Wellbutrin (bupropion) helps you quit smoking by partially replacing the dopamine boost that nicotine provides, which reduces cravings and eases withdrawal symptoms. In clinical trials, it roughly doubles quit rates compared to placebo. The FDA approved it specifically for smoking cessation in 1997 under the brand name Zyban, making it one of the first non-nicotine prescription options for quitting.
How It Works in Your Brain
Nicotine is addictive largely because it triggers a surge of dopamine, the brain’s reward chemical. When you stop smoking, dopamine levels drop, and you feel irritable, anxious, and intensely craving a cigarette. Bupropion attacks this problem from two directions.
First, it blocks the reabsorption of dopamine and norepinephrine in the brain, keeping more of these chemicals available in the spaces between nerve cells. This mimics some of the rewarding feeling nicotine provides, which is why researchers describe it as an “indirect dopamine agonist.” You’re not getting the same high as a cigarette, but you’re not in a dopamine deficit either. That takes the edge off withdrawal.
Second, bupropion physically blocks certain nicotine receptors in the brain, particularly a type called alpha-3-beta-4 receptors. These receptors normally respond when nicotine arrives and help trigger the release of reward chemicals. By blocking them, bupropion means that even if you do slip and smoke a cigarette, it feels less satisfying than it used to. The usual payoff is blunted, which makes it easier to stay on track.
How Effective It Is
A meta-analysis of clinical trials found that bupropion more than doubles the odds of staying smoke-free at six to twelve months compared to a placebo. In one head-to-head study, quit rates after 10 weeks of treatment were 20% with placebo, 32% with a nicotine patch alone, and 46% with bupropion alone. Combining bupropion with a nicotine patch pushed that number to 51%.
These numbers are realistic, not miraculous. Most people who try to quit will need multiple attempts regardless of method. But bupropion meaningfully shifts the odds in your favor, especially when paired with behavioral support or counseling.
The Treatment Timeline
You start taking bupropion while you’re still smoking. The medication needs about a week to build up to effective levels in your bloodstream, so your prescriber will have you begin the pills and then set a quit date within the first two weeks of treatment. This is different from nicotine replacement, where you typically stop smoking on day one.
The standard course runs 7 to 12 weeks. During the first few days, you’ll usually take one pill daily, then increase to twice daily. The second dose should be taken in the late afternoon, at least eight hours after the morning dose, to avoid sleep problems.

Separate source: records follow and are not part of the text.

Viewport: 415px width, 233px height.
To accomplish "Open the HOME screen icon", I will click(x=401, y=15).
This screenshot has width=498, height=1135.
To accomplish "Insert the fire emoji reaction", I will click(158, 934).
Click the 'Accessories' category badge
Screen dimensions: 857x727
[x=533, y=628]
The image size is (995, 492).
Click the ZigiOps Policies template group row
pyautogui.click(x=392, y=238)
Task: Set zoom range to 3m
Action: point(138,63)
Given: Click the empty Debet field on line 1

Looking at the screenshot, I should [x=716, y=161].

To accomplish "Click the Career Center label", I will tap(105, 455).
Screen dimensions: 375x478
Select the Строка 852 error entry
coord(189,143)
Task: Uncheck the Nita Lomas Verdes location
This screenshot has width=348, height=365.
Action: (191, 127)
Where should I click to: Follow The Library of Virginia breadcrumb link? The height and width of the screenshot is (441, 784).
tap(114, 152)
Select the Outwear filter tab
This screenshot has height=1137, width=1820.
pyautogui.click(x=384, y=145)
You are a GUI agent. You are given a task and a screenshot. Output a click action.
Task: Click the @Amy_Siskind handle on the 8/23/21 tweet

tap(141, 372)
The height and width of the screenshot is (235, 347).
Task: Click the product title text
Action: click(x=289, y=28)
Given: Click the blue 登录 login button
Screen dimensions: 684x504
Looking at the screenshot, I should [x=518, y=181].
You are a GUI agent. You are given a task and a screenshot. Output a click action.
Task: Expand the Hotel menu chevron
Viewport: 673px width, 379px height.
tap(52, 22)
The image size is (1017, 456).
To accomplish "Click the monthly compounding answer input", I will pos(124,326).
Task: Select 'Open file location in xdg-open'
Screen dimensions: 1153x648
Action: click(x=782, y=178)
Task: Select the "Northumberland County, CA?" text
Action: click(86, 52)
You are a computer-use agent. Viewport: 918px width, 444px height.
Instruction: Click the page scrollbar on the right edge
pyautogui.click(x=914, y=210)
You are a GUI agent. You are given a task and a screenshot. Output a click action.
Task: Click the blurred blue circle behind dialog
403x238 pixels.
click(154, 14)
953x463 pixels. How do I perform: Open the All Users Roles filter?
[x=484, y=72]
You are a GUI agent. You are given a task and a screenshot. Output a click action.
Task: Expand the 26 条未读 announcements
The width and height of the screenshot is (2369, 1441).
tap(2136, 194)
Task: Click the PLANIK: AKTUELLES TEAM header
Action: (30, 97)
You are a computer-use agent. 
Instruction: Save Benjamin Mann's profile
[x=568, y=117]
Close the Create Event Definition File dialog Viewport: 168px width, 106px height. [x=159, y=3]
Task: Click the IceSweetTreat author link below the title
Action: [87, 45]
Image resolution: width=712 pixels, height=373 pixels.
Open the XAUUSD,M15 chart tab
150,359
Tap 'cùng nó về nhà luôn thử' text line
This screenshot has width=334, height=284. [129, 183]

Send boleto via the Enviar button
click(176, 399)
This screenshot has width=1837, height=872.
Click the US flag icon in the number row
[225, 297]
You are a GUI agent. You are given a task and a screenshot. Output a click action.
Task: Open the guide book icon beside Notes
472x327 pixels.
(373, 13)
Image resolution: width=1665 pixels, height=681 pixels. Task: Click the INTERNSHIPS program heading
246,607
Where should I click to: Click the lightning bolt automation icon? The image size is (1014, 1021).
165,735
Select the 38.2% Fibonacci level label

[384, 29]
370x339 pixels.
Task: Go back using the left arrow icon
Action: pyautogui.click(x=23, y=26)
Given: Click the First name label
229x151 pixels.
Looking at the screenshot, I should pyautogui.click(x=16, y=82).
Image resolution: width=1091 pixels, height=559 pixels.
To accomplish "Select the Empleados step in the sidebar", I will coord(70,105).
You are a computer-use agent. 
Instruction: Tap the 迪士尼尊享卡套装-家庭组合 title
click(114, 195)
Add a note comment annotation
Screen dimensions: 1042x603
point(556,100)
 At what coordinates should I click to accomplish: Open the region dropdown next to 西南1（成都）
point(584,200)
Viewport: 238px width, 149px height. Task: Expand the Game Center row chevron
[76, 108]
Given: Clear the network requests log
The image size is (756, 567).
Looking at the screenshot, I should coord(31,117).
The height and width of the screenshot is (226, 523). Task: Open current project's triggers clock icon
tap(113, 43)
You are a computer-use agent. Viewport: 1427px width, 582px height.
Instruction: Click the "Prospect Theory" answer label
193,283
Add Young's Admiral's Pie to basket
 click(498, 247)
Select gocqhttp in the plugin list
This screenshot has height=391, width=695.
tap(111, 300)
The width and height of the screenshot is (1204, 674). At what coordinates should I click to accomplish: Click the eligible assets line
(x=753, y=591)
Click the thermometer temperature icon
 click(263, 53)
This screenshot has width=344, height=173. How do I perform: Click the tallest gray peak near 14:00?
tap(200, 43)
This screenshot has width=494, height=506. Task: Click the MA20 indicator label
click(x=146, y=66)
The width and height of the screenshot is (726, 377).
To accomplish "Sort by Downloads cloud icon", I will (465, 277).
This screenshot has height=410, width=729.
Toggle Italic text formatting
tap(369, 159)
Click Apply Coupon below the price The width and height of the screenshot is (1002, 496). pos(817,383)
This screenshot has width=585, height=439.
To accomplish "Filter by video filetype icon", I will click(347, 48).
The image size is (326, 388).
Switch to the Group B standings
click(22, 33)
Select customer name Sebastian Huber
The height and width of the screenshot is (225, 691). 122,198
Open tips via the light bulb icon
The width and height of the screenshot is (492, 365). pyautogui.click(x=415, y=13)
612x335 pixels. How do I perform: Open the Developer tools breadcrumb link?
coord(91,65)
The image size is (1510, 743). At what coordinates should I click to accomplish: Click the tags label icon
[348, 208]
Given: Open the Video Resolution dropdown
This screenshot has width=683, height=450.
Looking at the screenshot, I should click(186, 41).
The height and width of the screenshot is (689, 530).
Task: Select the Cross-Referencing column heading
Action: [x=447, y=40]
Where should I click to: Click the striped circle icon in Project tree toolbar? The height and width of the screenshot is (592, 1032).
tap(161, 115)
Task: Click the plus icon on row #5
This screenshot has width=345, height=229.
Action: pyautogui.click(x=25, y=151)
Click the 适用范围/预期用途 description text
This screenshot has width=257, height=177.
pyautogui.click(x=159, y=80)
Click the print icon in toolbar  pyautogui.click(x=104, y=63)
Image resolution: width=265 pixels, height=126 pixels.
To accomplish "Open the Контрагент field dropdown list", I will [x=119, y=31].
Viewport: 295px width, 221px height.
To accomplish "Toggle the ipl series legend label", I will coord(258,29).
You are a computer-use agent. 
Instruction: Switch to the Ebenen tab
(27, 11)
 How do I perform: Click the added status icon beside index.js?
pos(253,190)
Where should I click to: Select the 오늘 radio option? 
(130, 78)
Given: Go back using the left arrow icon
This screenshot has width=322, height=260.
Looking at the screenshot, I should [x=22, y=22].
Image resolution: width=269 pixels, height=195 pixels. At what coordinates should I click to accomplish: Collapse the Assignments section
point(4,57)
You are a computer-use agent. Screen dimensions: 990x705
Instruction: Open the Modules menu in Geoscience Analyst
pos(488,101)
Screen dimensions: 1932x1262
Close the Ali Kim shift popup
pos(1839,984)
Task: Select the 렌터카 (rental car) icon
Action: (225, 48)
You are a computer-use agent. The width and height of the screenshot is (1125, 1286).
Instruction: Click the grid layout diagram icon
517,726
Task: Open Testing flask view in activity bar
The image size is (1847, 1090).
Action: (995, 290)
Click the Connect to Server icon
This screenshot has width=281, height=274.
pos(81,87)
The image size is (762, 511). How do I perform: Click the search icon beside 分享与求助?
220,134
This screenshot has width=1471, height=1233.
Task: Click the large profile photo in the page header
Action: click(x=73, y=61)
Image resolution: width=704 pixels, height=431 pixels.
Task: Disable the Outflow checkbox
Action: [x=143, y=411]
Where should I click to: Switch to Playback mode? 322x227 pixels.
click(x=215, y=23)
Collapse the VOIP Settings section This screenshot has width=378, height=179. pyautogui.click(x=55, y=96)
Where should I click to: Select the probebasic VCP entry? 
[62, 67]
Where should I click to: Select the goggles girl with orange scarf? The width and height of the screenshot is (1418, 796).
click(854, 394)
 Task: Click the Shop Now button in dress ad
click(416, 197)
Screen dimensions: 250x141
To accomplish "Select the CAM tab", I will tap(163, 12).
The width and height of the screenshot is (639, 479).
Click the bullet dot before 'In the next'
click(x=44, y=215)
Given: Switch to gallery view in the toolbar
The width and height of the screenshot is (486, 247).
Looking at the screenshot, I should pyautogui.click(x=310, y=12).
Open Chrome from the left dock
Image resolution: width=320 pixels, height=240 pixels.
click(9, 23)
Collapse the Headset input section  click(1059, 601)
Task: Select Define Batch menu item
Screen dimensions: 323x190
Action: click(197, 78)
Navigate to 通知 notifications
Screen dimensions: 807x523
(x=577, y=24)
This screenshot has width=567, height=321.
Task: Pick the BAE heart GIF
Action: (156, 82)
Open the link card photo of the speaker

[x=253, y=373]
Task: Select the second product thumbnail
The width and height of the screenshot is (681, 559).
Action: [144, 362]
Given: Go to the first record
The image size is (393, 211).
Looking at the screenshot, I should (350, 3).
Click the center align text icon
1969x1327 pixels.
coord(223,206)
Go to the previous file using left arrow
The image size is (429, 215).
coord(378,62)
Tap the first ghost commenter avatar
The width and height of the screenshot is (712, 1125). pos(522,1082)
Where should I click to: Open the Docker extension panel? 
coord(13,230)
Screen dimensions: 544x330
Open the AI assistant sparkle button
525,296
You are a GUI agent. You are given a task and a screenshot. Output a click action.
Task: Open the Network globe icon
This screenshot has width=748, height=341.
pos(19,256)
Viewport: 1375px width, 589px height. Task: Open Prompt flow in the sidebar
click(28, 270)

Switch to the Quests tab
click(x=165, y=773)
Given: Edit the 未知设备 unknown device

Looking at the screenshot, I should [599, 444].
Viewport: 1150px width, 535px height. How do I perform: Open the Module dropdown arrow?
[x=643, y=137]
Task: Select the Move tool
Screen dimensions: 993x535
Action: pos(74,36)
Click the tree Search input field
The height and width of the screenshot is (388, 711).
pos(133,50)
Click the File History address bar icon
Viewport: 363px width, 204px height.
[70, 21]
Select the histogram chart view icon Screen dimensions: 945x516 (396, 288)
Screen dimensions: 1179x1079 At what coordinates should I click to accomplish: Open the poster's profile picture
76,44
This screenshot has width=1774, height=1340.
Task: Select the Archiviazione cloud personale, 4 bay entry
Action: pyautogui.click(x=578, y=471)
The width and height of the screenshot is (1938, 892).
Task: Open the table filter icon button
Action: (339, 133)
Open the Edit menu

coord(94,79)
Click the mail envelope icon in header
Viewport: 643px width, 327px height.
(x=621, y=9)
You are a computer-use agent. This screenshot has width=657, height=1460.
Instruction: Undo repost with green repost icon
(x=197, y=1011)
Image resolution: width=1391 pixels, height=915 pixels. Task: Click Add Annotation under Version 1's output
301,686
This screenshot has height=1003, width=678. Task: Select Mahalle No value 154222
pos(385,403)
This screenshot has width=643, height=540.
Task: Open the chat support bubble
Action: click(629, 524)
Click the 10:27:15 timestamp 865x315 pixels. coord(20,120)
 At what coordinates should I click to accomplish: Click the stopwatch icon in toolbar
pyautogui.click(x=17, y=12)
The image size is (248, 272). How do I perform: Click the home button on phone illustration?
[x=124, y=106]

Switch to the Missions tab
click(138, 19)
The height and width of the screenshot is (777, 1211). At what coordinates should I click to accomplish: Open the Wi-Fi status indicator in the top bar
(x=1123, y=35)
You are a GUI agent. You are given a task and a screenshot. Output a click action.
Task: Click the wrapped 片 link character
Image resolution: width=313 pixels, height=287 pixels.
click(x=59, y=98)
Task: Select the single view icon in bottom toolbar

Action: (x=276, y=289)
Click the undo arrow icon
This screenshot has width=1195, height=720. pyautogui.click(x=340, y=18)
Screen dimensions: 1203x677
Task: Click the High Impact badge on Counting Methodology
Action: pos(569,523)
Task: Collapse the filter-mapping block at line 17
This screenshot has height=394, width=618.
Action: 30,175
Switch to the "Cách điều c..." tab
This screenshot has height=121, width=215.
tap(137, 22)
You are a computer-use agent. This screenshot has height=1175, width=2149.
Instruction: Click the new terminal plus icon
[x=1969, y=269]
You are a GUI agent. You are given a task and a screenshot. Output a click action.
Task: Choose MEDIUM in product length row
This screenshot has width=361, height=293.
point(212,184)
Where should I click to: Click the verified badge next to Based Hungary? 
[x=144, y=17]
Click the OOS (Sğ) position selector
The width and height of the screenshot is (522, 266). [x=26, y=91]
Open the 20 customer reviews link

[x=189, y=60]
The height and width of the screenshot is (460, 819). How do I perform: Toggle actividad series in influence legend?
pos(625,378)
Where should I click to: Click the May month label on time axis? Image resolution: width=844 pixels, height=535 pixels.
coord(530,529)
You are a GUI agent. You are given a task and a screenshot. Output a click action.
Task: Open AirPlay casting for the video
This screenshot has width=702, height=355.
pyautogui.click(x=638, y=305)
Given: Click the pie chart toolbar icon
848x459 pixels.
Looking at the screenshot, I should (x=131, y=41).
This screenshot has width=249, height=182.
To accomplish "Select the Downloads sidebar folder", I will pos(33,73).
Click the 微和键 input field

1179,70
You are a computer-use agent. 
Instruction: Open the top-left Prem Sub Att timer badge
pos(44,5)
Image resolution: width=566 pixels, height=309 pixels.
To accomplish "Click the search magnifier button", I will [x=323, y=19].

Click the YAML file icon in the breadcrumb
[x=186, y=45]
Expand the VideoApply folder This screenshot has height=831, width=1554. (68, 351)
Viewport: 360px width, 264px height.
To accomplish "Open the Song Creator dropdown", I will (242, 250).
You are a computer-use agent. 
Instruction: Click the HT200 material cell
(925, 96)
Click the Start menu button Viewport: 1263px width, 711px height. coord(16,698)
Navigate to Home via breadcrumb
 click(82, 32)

Weight Gain After Quitting
One of the most common concerns about quitting smoking is weight gain, and bupropion offers a modest advantage here. In a placebo-controlled study, people taking bupropion gained an average of 1.7 kilograms (about 3.7 pounds) after quitting, compared to 2.1 kilograms (about 4.6 pounds) for those on placebo. The difference is small but real, and it likely reflects bupropion’s appetite-suppressing effects. For some people, knowing they have this buffer makes the decision to quit less daunting.
Common Side Effects
The most frequently reported side effects are insomnia, dry mouth, nausea, dizziness, and constipation. Most of these are manageable. Taking the medication with food can help with nausea. Drinking plenty of water addresses dry mouth and constipation. Timing that second dose earlier in the afternoon, rather than close to bedtime, usually resolves the sleep issues.
Some people experience nervousness, difficulty concentrating, or mood changes. A rash is less common but worth paying attention to, as it can signal a need to stop the medication.
Seizure Risk and Who Should Avoid It
The most serious risk is seizures, but the actual incidence is low: about 0.1% of patients (1 in 1,000) at the standard 300 mg sustained-release dose used for smoking cessation. Certain conditions raise that risk significantly, which is why bupropion is not appropriate for everyone.
It’s contraindicated if you have a seizure disorder, a current or past diagnosis of anorexia or bulimia (which raised seizure rates in early trials), or if you’re abruptly stopping alcohol, benzodiazepines, or barbiturates. These situations all lower the seizure threshold, and adding bupropion on top creates an unacceptable level of risk.
Combining It With Nicotine Replacement
Because bupropion and nicotine replacement products work through different mechanisms, they can be used together. Bupropion blocks nicotine receptors and boosts dopamine internally, while a patch delivers a low, steady stream of nicotine to further ease physical withdrawal. The clinical data supports this combination: quit rates of 51% with both together versus 46% with bupropion alone and 32% with the patch alone. If one approach on its own hasn’t worked for you in the past, combining the two is a reasonable next step.